If we explained the crazy system that we have to the man from the past, his question would not have been why it broke down, but how it worked in the first place at all. My intent with the article was to make readers think about what it makes the system work. It is easy to forget, or not know at all the complexity involved in this. A case in point is that Gaurav blithely assumes that the man from the past would know of fiat currency. Would he? If fiat currency were explained to him, he would have been utterly incredulous. How can anyone trust a mortal king’s fiat and treat paper as money? Yes, Akbar happens to be the emperor of most of Hindustan now, but will Salim respect his father’s currency when he ascends to the gaddi, or will he issue a new fiat? What if the local nawab rebels and refuses to accept the currency?

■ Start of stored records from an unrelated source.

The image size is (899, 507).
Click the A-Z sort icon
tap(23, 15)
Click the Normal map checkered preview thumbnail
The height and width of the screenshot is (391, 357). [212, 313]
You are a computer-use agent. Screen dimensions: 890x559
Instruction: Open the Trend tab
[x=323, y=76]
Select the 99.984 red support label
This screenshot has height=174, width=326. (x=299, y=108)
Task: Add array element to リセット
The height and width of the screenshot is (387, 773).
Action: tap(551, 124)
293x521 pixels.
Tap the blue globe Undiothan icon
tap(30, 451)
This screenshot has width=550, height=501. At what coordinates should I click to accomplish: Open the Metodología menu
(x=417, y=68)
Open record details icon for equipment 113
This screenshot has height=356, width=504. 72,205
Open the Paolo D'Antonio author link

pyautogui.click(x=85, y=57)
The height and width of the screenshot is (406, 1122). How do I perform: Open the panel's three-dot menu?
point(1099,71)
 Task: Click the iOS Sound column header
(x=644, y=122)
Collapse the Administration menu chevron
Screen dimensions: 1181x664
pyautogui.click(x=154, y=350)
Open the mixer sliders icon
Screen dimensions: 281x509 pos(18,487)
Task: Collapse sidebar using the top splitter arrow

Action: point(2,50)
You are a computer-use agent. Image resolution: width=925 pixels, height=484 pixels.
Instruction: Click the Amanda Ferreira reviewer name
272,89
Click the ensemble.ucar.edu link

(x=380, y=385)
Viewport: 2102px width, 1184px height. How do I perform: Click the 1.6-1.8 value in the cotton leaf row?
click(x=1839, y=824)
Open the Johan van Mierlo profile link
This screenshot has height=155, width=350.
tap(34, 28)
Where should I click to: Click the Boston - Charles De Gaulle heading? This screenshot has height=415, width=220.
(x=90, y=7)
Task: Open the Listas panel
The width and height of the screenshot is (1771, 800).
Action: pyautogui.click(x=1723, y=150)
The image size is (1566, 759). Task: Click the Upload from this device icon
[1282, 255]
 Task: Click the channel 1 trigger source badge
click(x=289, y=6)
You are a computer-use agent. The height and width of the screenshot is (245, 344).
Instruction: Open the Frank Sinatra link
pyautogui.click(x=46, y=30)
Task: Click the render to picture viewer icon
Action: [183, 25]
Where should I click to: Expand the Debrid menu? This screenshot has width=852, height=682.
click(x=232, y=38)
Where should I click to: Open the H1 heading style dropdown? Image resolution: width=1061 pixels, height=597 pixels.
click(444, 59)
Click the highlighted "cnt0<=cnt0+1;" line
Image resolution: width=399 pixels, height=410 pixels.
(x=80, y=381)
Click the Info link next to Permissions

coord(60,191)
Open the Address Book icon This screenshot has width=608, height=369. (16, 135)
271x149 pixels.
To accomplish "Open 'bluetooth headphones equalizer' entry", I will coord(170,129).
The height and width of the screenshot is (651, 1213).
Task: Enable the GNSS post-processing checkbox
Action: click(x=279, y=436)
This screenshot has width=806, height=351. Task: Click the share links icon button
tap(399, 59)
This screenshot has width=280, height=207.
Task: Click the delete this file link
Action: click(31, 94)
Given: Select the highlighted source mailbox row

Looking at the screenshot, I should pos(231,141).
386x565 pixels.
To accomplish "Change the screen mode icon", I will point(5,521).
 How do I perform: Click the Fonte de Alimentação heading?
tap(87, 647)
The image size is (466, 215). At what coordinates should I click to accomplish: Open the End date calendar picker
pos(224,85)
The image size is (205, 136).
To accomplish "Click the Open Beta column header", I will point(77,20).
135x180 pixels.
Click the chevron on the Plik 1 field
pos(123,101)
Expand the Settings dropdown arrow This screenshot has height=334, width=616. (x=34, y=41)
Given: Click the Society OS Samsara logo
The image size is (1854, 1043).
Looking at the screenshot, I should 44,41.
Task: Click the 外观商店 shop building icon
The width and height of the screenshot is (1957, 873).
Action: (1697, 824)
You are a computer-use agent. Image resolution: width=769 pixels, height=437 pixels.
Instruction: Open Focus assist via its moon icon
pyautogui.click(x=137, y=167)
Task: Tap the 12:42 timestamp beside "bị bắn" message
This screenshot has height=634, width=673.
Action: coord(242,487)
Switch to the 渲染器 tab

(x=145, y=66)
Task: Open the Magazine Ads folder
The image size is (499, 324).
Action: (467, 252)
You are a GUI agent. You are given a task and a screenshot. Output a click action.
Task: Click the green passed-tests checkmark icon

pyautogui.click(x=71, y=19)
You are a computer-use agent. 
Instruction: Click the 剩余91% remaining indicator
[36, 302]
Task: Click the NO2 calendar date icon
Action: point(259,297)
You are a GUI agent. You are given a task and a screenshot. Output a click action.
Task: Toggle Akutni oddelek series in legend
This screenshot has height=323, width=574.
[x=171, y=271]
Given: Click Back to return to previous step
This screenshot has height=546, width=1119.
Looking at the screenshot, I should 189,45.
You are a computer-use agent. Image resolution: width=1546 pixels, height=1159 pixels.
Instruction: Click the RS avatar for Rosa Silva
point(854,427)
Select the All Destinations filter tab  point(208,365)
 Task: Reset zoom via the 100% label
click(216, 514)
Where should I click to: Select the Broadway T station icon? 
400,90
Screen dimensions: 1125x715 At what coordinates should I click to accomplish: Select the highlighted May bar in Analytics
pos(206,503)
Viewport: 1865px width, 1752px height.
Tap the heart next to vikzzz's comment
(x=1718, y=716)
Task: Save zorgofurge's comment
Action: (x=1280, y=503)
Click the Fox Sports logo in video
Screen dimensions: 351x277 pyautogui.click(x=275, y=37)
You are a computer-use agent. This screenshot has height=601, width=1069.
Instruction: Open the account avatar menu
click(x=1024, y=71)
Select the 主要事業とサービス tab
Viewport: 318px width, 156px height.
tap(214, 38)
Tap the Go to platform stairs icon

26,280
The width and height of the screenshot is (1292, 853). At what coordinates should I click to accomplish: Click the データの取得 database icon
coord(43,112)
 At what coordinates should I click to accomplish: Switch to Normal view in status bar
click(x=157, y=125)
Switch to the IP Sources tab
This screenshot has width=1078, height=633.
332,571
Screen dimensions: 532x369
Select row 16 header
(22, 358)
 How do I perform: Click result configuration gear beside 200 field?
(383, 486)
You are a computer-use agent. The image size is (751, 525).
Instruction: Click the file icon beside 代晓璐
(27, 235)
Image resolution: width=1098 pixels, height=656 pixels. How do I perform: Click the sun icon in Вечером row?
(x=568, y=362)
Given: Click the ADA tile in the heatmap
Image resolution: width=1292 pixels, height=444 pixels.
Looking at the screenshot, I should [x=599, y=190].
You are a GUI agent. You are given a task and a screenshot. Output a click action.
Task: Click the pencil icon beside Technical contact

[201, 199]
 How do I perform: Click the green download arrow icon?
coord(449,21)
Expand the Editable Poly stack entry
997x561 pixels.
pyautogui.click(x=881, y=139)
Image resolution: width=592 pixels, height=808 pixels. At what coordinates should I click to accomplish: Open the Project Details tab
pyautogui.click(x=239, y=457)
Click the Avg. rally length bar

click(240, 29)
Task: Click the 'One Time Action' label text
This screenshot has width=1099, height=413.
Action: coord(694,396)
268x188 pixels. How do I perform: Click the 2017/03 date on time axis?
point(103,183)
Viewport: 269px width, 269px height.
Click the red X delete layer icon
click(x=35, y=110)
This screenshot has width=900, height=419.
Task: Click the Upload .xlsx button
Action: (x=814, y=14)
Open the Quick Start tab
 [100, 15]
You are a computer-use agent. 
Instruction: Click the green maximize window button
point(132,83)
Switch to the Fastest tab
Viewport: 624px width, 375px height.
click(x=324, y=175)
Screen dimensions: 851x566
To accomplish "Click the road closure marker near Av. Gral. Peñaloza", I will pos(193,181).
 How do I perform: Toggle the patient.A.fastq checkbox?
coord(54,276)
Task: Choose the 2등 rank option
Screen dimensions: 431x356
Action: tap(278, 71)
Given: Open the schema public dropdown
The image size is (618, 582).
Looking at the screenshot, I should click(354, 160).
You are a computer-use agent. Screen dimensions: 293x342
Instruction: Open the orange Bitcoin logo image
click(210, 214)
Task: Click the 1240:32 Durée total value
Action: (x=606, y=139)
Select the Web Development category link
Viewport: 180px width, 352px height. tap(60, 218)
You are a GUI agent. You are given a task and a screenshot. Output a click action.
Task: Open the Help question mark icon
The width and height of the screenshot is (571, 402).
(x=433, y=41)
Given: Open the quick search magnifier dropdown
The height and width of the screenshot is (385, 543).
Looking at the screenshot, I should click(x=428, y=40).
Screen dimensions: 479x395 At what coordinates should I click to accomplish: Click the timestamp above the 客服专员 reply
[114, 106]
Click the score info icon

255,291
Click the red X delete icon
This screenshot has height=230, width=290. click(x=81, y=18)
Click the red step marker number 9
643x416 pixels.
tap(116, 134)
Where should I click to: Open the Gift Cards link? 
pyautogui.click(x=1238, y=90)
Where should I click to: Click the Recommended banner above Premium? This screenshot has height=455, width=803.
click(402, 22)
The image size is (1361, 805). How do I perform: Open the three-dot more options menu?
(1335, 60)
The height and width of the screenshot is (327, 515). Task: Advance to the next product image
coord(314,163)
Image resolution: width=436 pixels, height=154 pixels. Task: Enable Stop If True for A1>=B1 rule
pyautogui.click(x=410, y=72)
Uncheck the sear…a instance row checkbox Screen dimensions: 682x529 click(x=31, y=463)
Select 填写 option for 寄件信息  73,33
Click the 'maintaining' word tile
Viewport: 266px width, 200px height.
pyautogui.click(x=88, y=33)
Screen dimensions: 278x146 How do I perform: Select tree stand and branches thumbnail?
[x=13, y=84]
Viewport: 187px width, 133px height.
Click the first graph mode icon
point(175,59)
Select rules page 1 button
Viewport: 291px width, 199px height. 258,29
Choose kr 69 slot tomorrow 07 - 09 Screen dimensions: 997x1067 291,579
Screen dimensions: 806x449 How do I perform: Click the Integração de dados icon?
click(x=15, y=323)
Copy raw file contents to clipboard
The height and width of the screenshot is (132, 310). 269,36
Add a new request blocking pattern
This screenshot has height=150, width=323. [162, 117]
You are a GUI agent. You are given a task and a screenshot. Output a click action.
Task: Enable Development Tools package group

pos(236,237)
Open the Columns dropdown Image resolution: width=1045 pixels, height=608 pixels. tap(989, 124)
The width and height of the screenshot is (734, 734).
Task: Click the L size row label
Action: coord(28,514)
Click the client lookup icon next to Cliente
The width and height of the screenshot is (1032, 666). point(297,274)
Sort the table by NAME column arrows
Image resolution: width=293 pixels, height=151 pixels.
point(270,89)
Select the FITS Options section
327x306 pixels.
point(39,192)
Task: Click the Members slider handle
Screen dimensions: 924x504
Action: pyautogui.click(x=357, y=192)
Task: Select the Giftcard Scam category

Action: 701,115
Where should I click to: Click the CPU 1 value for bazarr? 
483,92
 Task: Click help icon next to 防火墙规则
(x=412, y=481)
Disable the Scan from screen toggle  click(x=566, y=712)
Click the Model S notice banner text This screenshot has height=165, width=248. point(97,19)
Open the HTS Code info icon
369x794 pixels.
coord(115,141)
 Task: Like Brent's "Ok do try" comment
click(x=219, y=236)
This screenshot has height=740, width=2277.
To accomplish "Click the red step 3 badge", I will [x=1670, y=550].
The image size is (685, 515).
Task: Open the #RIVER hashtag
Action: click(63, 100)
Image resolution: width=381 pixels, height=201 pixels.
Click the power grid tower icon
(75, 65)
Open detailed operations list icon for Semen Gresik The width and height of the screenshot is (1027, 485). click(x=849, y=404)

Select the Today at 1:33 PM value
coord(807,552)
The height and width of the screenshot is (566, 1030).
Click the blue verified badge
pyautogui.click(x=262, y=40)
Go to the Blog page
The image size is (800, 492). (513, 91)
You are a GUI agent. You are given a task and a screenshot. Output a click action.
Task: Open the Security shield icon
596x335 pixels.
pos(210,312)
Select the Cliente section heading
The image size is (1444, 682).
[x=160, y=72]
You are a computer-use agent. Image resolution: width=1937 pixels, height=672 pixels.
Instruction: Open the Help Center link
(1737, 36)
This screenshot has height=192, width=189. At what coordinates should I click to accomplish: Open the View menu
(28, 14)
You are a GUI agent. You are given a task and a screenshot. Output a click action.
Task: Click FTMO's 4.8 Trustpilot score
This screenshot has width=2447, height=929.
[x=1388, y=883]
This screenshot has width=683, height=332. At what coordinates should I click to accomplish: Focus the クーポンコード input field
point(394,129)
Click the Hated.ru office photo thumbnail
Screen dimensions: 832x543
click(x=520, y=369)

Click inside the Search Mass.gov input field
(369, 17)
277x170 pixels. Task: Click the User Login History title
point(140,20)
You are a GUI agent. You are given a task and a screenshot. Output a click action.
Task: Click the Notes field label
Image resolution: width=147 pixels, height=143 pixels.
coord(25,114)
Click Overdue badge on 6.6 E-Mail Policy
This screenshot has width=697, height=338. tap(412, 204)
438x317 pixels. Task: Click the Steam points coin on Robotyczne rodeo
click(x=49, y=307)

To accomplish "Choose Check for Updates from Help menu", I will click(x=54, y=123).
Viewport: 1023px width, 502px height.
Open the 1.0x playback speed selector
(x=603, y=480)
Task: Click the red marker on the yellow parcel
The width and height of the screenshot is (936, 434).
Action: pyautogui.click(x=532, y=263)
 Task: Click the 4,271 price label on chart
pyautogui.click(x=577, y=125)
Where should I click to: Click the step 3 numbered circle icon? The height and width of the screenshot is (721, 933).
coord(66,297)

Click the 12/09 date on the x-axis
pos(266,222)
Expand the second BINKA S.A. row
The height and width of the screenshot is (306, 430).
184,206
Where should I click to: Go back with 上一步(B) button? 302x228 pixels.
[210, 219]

Yes, markets are amazingly resilient. But not all markets are created equal. In particular, financial markets are extremely vulnerable, because it involves trading across time. In a commodity trade, you sell one item and get another (even if it is gold) right then. In a financial trade, you lend out money and expect it to come back in the future. Would you do that unless you knew what the value of the money would be in the future, and unless you had the assurance that in case of default, there would be a system to enforce the agreement?
I also wanted to convey why the system we have now is essential to keep out the disasters that the man from the past has experienced. In developed, and even developing countries, famines are unheard of. Droughts do occur, but they do not lead to widespread starvation. During our man’s time, a crop failure at one place would lead to starvation and large scale deaths. In our time, such localized failures do not occur. We can always import food from elsewhere, because we now have the vehicles, roads and the storage facilities to be able to do so. But to get those vehicles laden with grain moving, there is a need for the invisible infrastructure of the market. It is easy to not see how the infrastructure of banks, letters of credit, crop insurance, and futures contracts are required to keep those visible vehicles moving. And it is precisely for this reason that it is easy to destroy the market in order to regulate it.
You call me non-Sabnis because you hate me or because you are evil.
Because I hate you.
Are you extolling the virtues of the market or of human activity in general?
What is that supposed to mean?
@Ritwik: I don’t understand your question. Obviously, murder and rape are also human activities. I don’t extoll those.
@Chetan, I have given some examples from the Indian context in my article.
Ritwik and Chetan, this author will not get your point. You should know that after all these years.
Pragati itself is hackneyed. What is the point of saying some small part of a small article is hackneyed and the long-winded explanation to say it is not so?
Pragati reminds me of Aamchi Maati Aamchi Maanse from long ago. Even Krishi Darshan was better. Maybe everyone writing for the magazine is marathi manoos.